With 932 jobs earmarked for elimination when Alaska's five Kmarts close in this spring, the state Department of Labor and Workforce Development has begun to unfold plans to lend assistance to workers who will be affected.
Mark Mickelson, the department's assistant director for work readiness, said this is one of the biggest labor reductions he's seen in his 25 years with the department.
"It's up there in size," he said.
He said his organization has made initial contact with the retailer, but must wait to initiate plans to assist employees who will be laid off.
"We're just not ready to lay out the whole plan yet," he said. "One of the things that is hanging is the transition package."
Kmart announced Tuesday that it would close 326 of its stores nationwide in an attempt to emerge from bankruptcy by April 30. The store closings are subject to court approval, however, as Kmart is due to appear in U.S. Bankruptcy Court in Chicago on Jan. 28.
Kmart officials said the company would provide a range of benefits including supplemental separation pay, extended benefits and job placement assistance. The transition package Mickelson referred to would allow Kmart stores in Kenai, Juneau, Fairbanks and Anchorage to begin working with the labor department to offer this aid.
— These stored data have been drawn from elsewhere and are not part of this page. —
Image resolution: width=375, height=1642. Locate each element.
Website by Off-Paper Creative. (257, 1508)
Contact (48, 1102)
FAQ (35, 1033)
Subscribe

He said this could come before the court approves the closures, however.
Once the approval is given, state labor officials will visit the stores to meet with employees and discuss the various services the labor department offers from its job centers.
"If the company says 'yeah, you can come on site,' we can meet with them," Mickelson said. "If the company does not invite us, we'll have to wait until the 28th. Once there's a formal notification, all these people are going to be eligible for dislocated worker aid."
In Kenai, Carolyn Vanzant, the regional manager for the labor department's job training and work readiness unit, said the Kenai Job Center stands poised to help the 132 Big Kmart employees who will lose their jobs in March, regardless of whether the labor department is able to work directly in the store.
"It's still business as usual," she said.
"If someone wants to come in on their own, we're willing to work with them. It's not like they have to wait for something to happen."
Val Ischi, the employment service manager at the Kenai Job Center, emphasized that the center's goal is to help individuals with job placement, and not be a place to file unemployment claims.
She said the center is set up to offer job training and accommodate such assistance. The center has resume classes, interview classes and labor market information, as well as a computer resource lab where individuals can search for jobs and build resumes if they don't have computers at home.
The center also offers educational and relocation aid, based upon the need, Vanzant said.
Ischi said the timing of the Kenai closing isn't good, but it coincides with the job center's job fair that will be held on April 5 at Kenai Central High School.
"It's never a good time for a company to go out of business," she said. "We'll have employers there and we would like for them to come prior to the job fair so they're ready to walk into an interview."